● **PROBLEM**
All lines from the one that contains "Where should I" through the close of the entries below are to be repeated exactly, without any pictures.
--
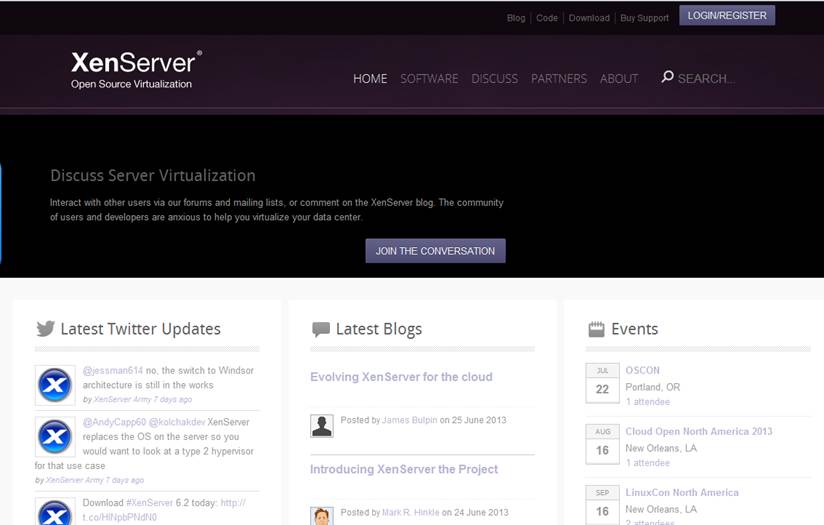Viewport: 824px width, 525px height.
Task: Open the OSCON event link
Action: (x=642, y=370)
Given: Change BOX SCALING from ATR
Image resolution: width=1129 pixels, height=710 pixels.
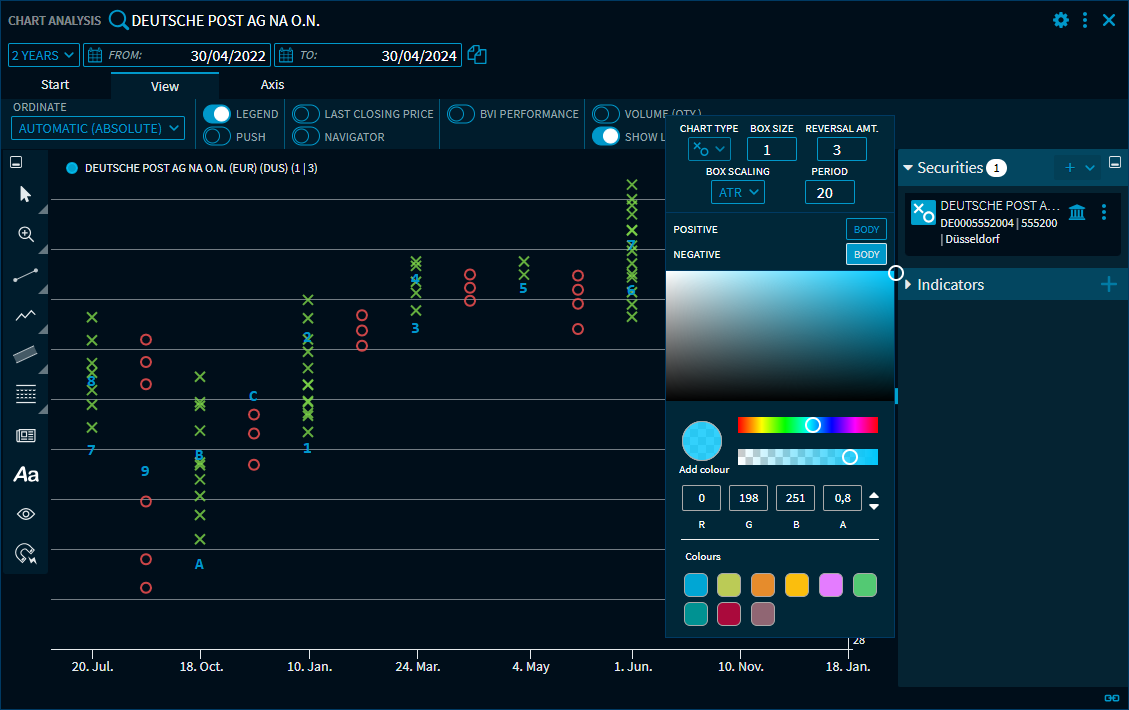Looking at the screenshot, I should pos(737,191).
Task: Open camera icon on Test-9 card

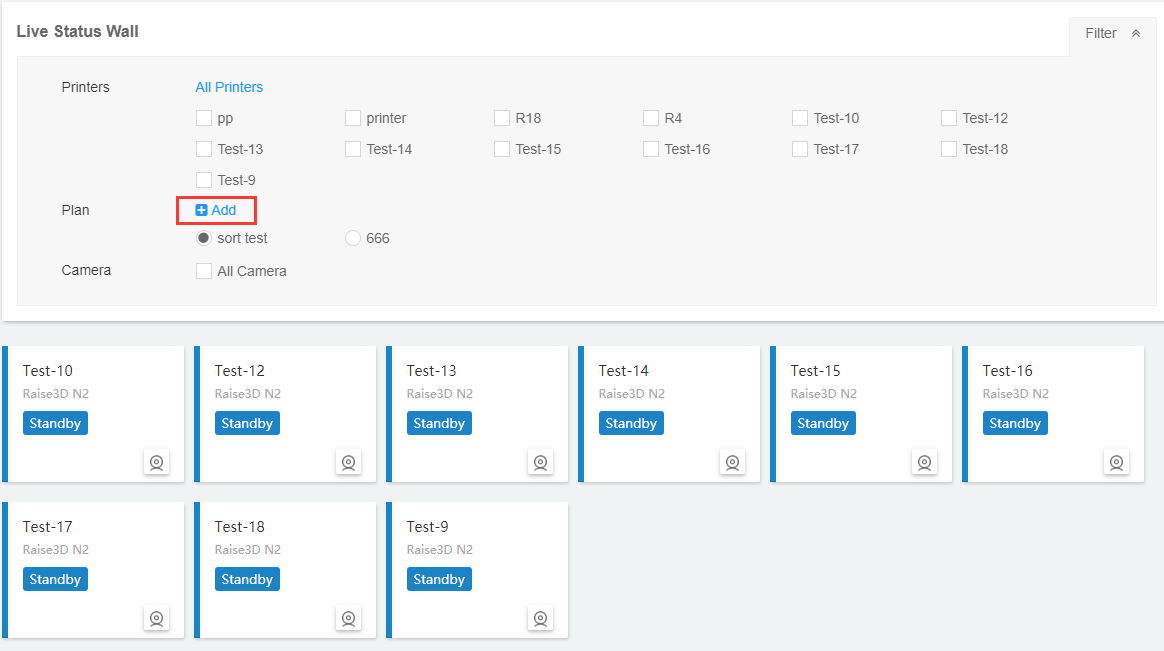Action: [x=540, y=618]
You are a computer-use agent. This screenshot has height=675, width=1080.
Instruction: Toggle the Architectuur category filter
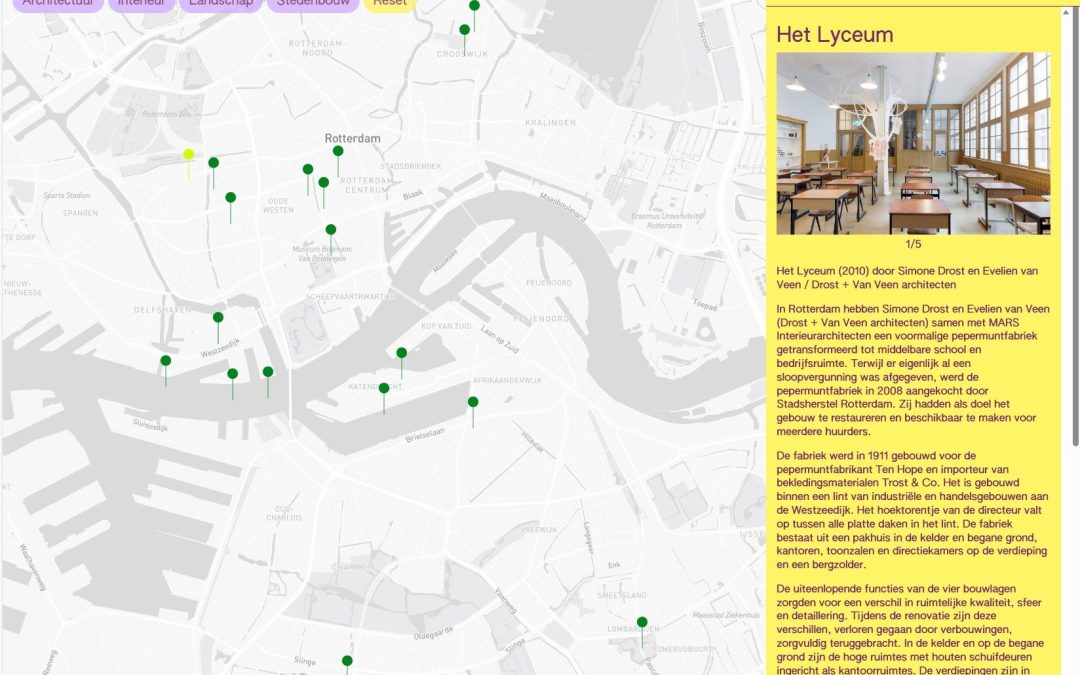click(x=58, y=4)
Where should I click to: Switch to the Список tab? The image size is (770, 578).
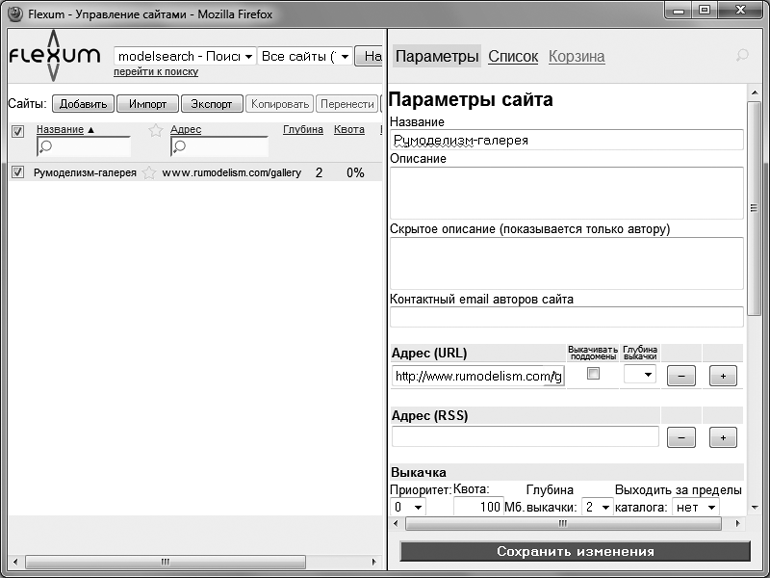tap(513, 57)
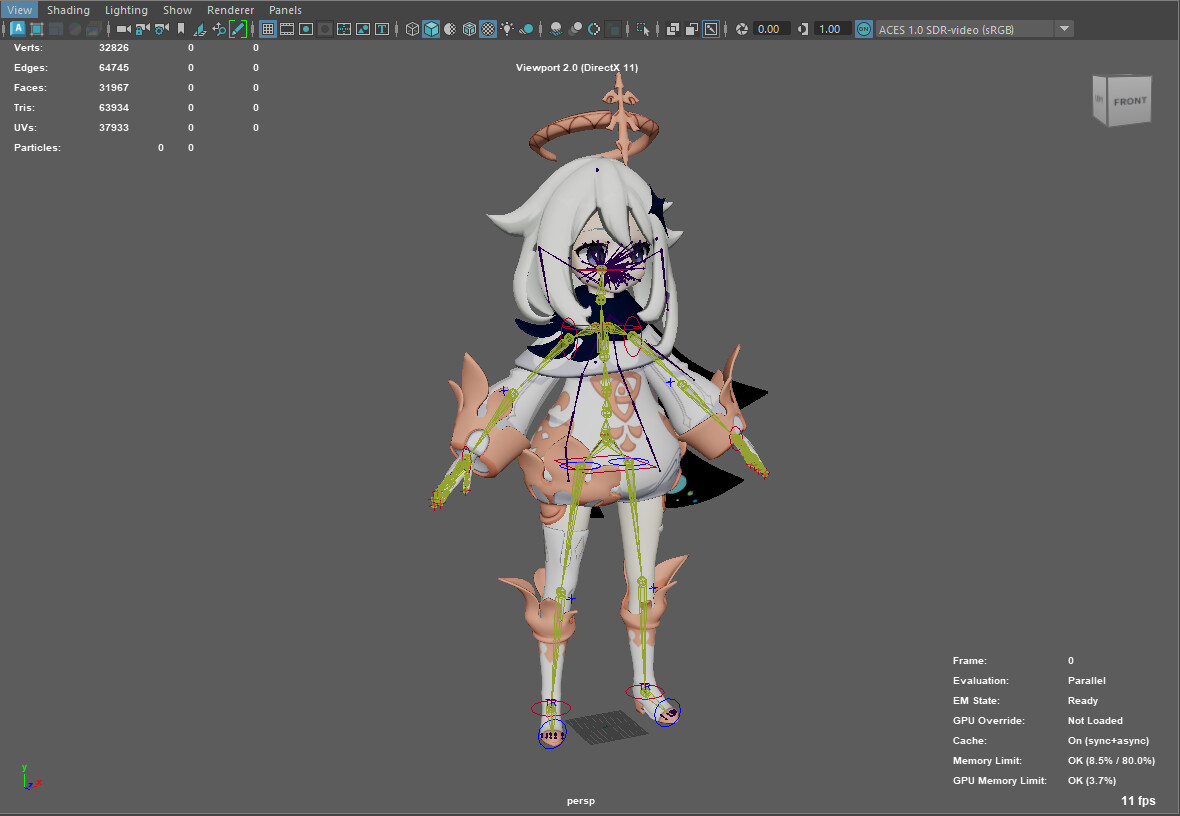Click the exposure aperture icon
This screenshot has width=1180, height=816.
click(x=743, y=29)
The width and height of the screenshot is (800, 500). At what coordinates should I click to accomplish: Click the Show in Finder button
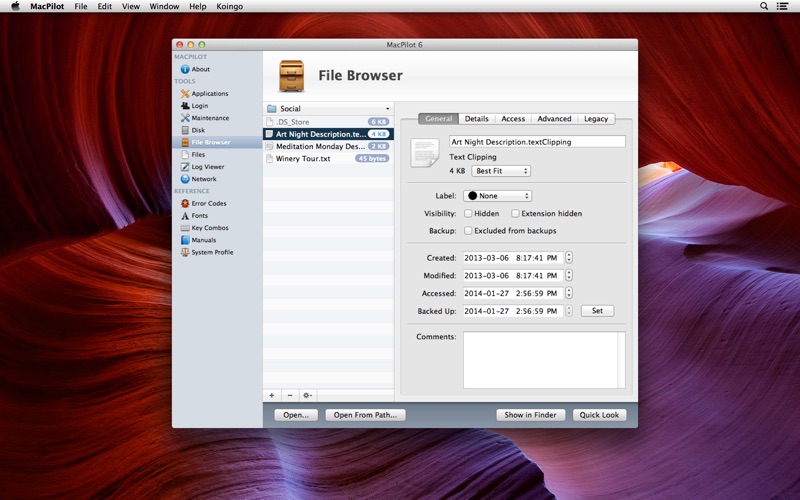(x=531, y=415)

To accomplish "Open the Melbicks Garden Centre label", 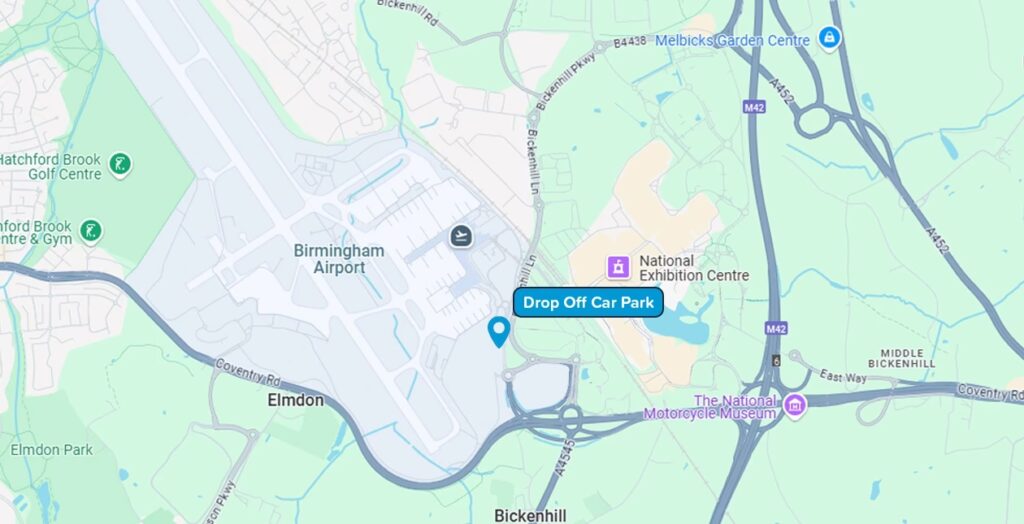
--
● **YOUR SOLUTION**
Where should I click to: Switch to the Список tab? The image size is (770, 578).
tap(513, 57)
Click the exposure aperture icon
This screenshot has width=1180, height=816.
click(x=743, y=29)
The width and height of the screenshot is (800, 500). At what coordinates should I click to accomplish: Click the Show in Finder button
(x=531, y=415)

To accomplish "Open the Melbicks Garden Centre label", 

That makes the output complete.